Bedeutende Orchester des modernen Tangos: El Arranque

1196
El Arranque Tango
Foto: Guadalupe Lombardo

Eine Referenz unter Gleichen – die Gründungsmitglieder des Orquesta Tipica El Arranque werden als Vorbilder für spätere Generationen gehandelt. Ignacio Varchausky, Kontrabassist des Orchesters, denkt über die Entwicklung der Szene nach: „Dies ist der historische Augenblick, der die größte Vielfalt an Vorschlägen, ästhetischer Angebote und Diskurse bietet“.

Schwer vorstellbar, die Situation des Tangos vor 25 Jahren: einige wenige Orchester mit bereits alten Musikern, fast keinen Raum für Auftritte, und ein musikalisches Genre, das sich seit Längerem auf dem Rückzug befand. Ganz anders heute: wir finden eine Vielzahl an Bands vor, die einen großen generationenübergreifenden Austausch pflegen, Material und Erfahrung für jedweden interessierten Musiker in Griffbereitschaft haben und zig neue Aufnahmen und Kompositionen jedes Jahr lancieren.

Zu Beginn dieses Prozesses stand eine Gruppe junger Leute, die 1996 noch nicht einmal 20 Lenze zählte: das Orchester El Arranque.
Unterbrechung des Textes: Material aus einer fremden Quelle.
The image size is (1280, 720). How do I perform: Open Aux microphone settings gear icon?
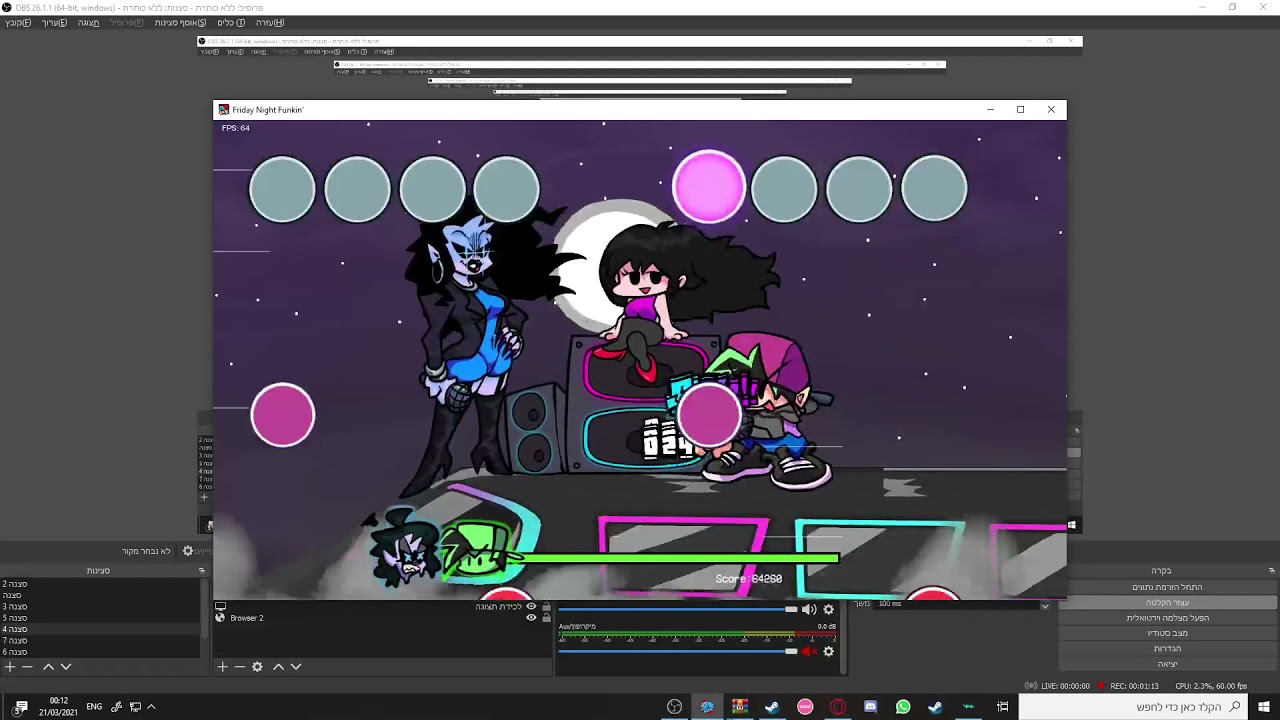828,651
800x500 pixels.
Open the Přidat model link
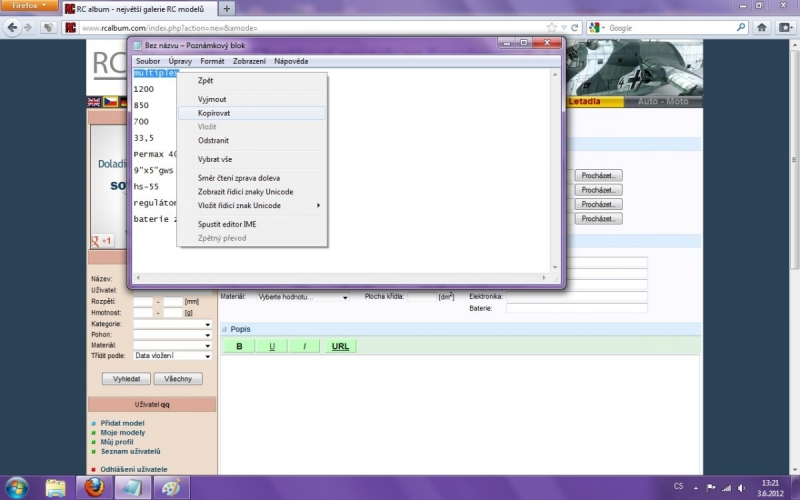pos(123,423)
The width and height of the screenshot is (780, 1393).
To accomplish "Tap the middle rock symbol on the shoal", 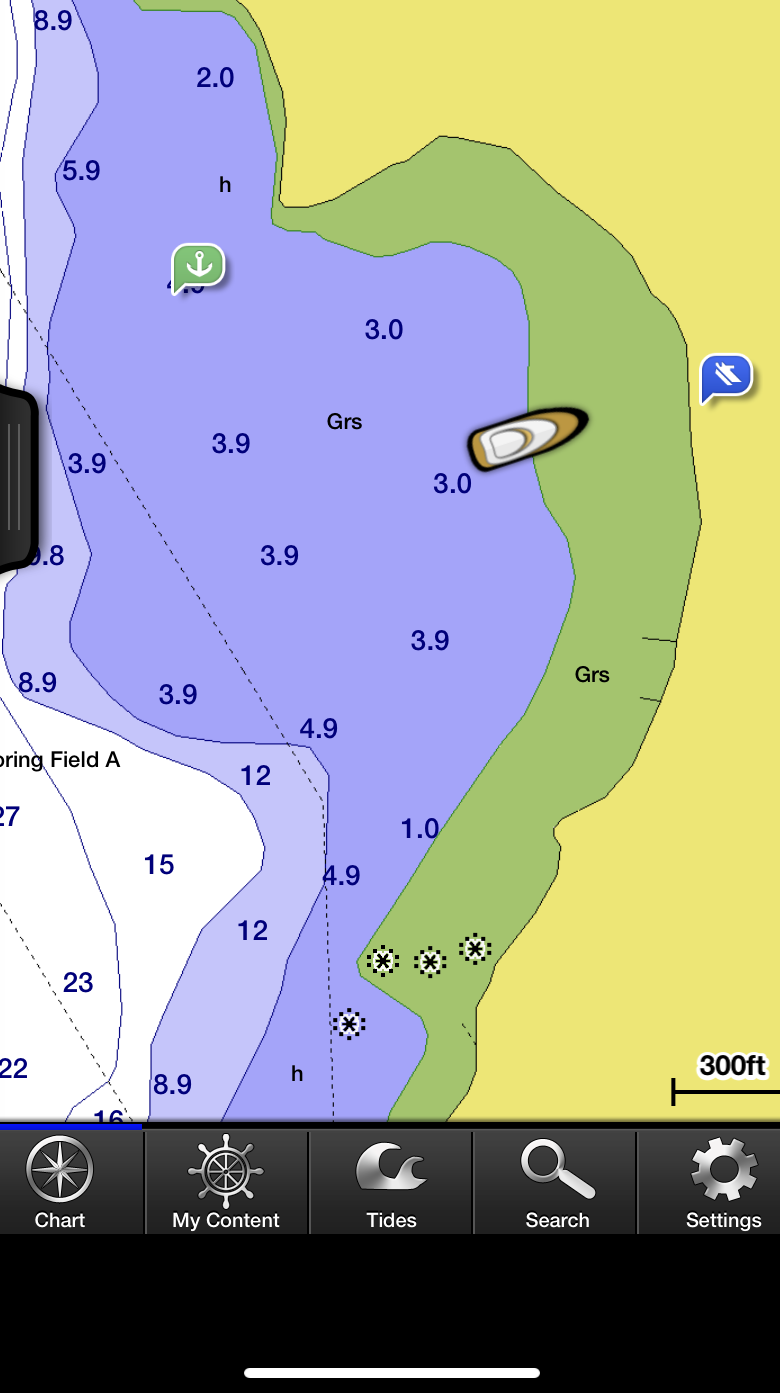I will (430, 962).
Sie gehörten zu jenen, die die Lunte zündeten und den Tango des 21.Jh. mit begründeten. El Arranque wurde als reine Studien-Band geboren. Ihre ersten Mitglieder waren Camilo Ferrero, Alejandro Schwarz, Leonardo Stefoni, Pablo Carreras und Ignacio Varchausky. Sehr bald stieß Alejandro Guyot für kurze Zeit als Sänger hinzu, später waren es Ariel Ardit, und dann trat oft die Sängerin Lidia Borda mit ihnen auf. Heute singt Juan Villareal im Orchester.

„El Arranque entstand aus der Lust heraus, Tango spielen zu wollen. Wir hörten ihn zwar obsessiv, jedoch hatte keiner von uns wirkliche Erfahrung mit dem traditionellen Tango. Da er uns jedoch brennend interessierte, waren wir ursprünglich nur eine Gruppe, die sich vor allem seinem Studium widmen wollte; wir wollten lernen und verstehen, wir hatten nichts zu sagen“, erinnert sich der Kontrabassist und einflußreiche Mitgründer Varchausky. Eine besondere Eigenheit des Orchesters ist es, ohne Leitung auszukommen. Die ersten Jahre seien von „intensiver Aktivität und wunderbarer Bohème“ geprägt gewesen, fügt er hinzu.

Welttourneen, die zehn Plattenaufnahmen, dies alles war abseits jeder Vorstellung und Planung gewesen – so auch die beiden Gardel-Preise, die beiden Konex-Preise und auch gemeinsame Auftritte mit den ‚Grandes‘ des Genre, wie Leopoldo Federico, Néstor Marconi, Julio Pane und Raúl Garello oder internationalen Stars wie Wynton Marsalis oder Kevin Johansen. Sie entwickelten sich jedoch zu Arrangeuren und Komponisten.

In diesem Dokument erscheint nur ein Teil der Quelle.